Collected data:
+-------+

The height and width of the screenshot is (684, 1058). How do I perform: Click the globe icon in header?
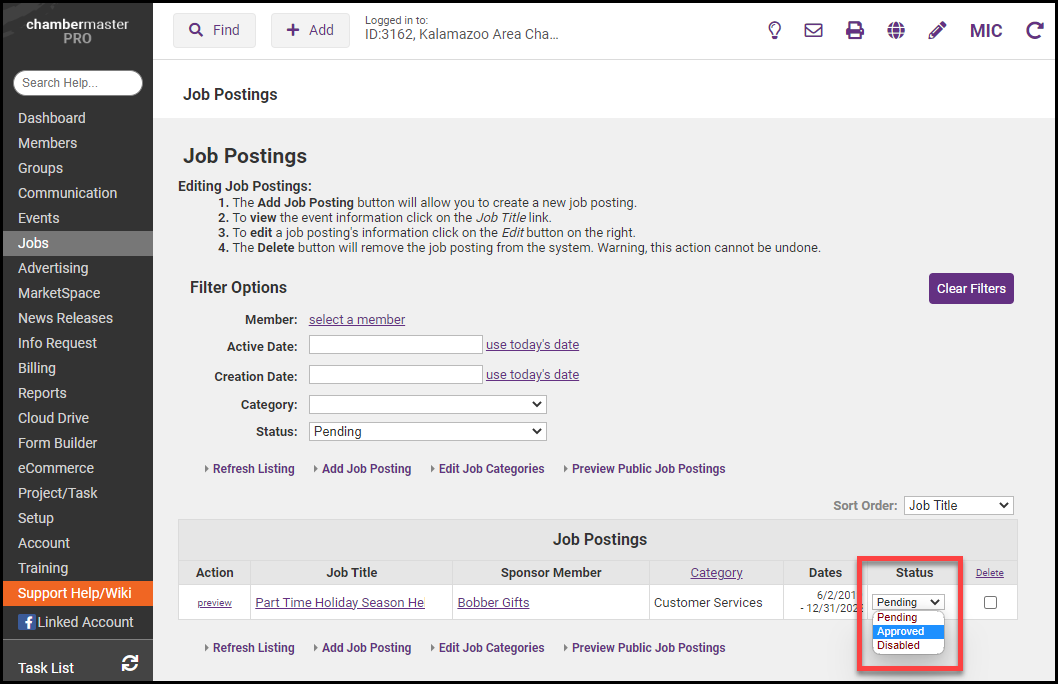(x=896, y=30)
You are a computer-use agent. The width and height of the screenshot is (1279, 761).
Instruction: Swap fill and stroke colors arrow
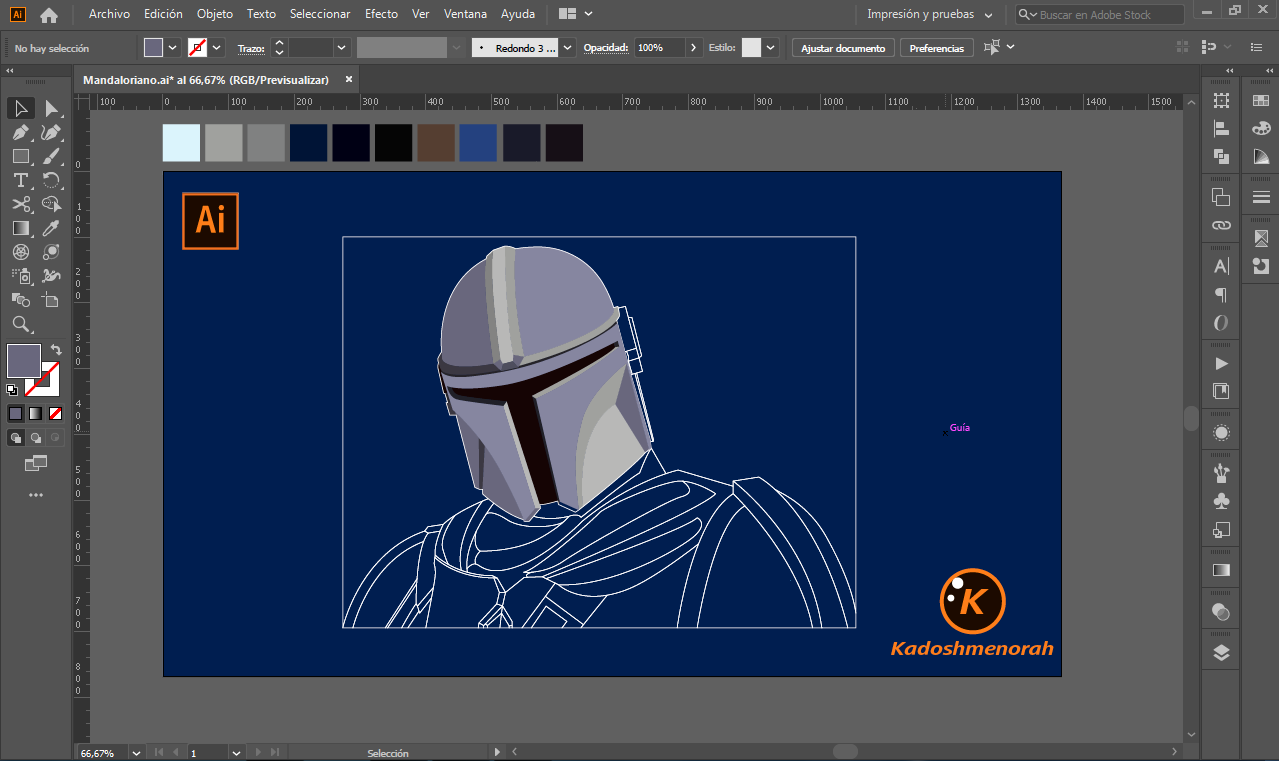pos(56,350)
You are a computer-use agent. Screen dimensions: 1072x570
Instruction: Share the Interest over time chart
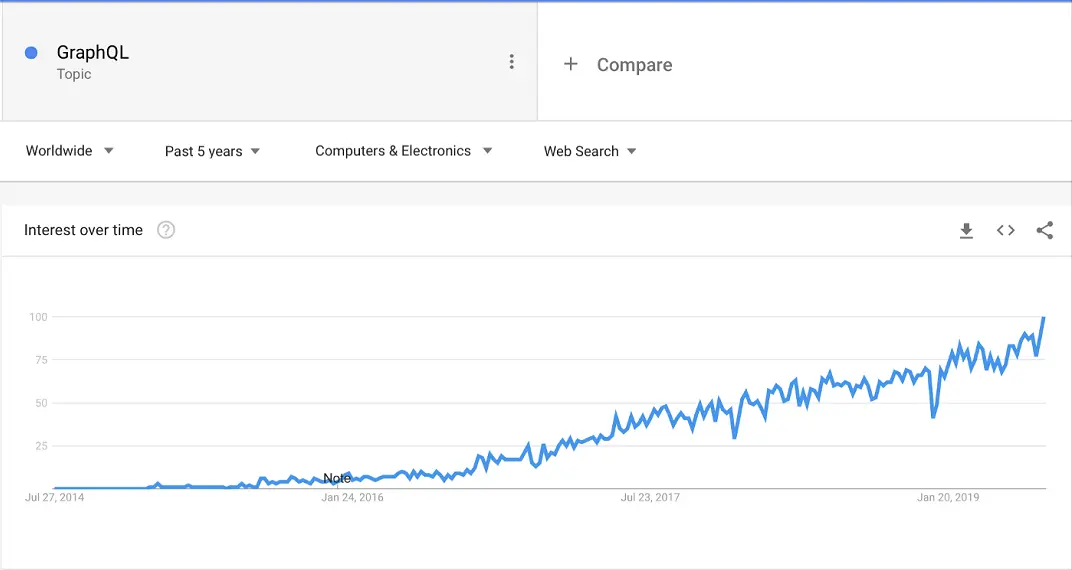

+-------+

> _ASSIGNMENT_
Once the line containing "Instruction: Swap fill" is found, it and every line through the end of the records above should be output exactly, with no pictures.

> _SOLUTION BELOW_
Instruction: Swap fill and stroke colors arrow
pos(56,350)
You are a computer-use agent. Screen dimensions: 1072x570
Instruction: Share the Interest over time chart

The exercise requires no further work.